"Kenapa nasibku seperti ini ... semoga jika benar Dirga, aku dapat membawanya ke arah positif." Rina meratapi nasibnya dalam renungan.
FLASHBACK ON.
Kisah Kembali Ke Masa Kini
Tiiin!
Tiiin!
Duggg.
"Allahu Akbar!"
"Ngelamun saja. Jadi dari tadi aku ngomong sendiri? Aku bilang kamu baju pengantinya jangan sama dengan tunanganku. Tunanganku tidak mau,dengar tidak?" tanya Eza dengan ketusnya dan terus menatap jalan.
"MasyaAllah ... aku punya telinga. Aku mendengar," jawab Rina kesal.

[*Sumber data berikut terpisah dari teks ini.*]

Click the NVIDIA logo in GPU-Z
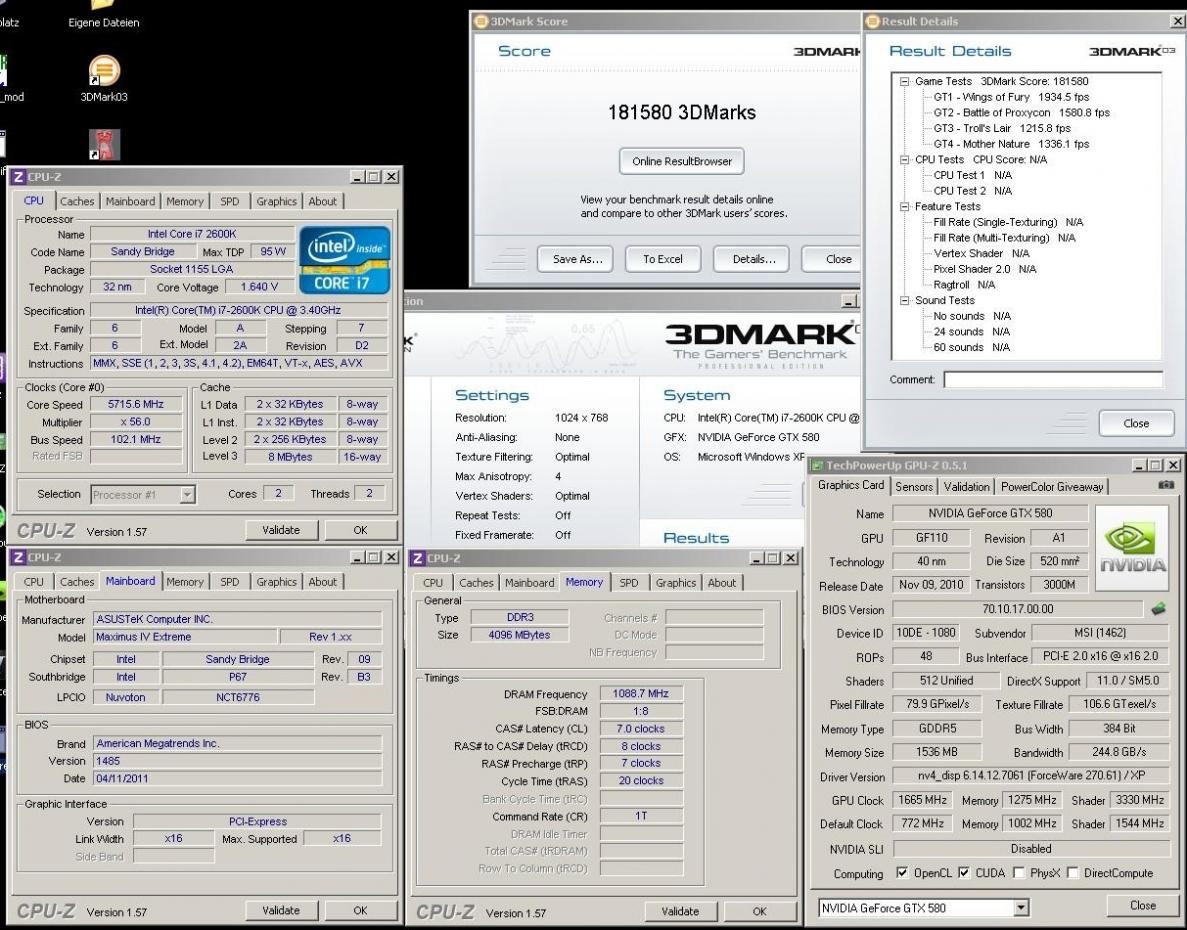 click(1132, 545)
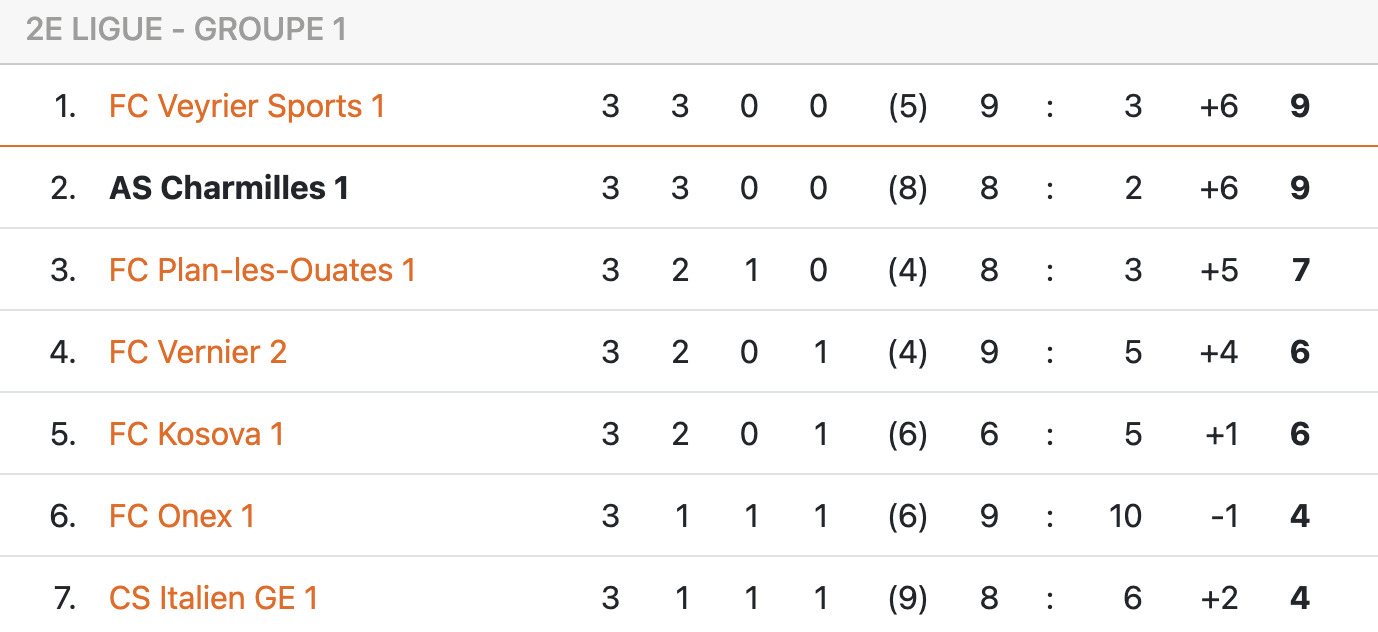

Rina bernyanyi dengan suara pelan dan menikmati semilir angin sore, bau pasir pantaipun tercium dari dalam mobil. Dia menegakkan duduknya.
'Jangan muntah Rina ... ini memalukan. Mana tahan ... tolong jangan buat malu lagi, kenapa perutku eror? Apa kebanyakan menghirup angin saat melamun tadi? Ha, a ....' batin Rina tersiksa dengan keadaan.
'Waduh ... katroknya. Aku memang kampungan, bagaimana cara menaikan kacanya? Gengsi dong. Aduh ... pencet yang mana ya?' gumamnya sambil melihat tombol untuk menaikan kaca, agar angin yang masuk tidak banyak menerpanya.
Karena dia ingin muntah saat mabuk dalam perjalanan ia berusaha menahan, dengan terus menelan ludah.
"Apa kau punya permen?" tanya Rina memberanikan diri, ia mencari di laci-laci mobil, sambil munutup mulut dengan rapat.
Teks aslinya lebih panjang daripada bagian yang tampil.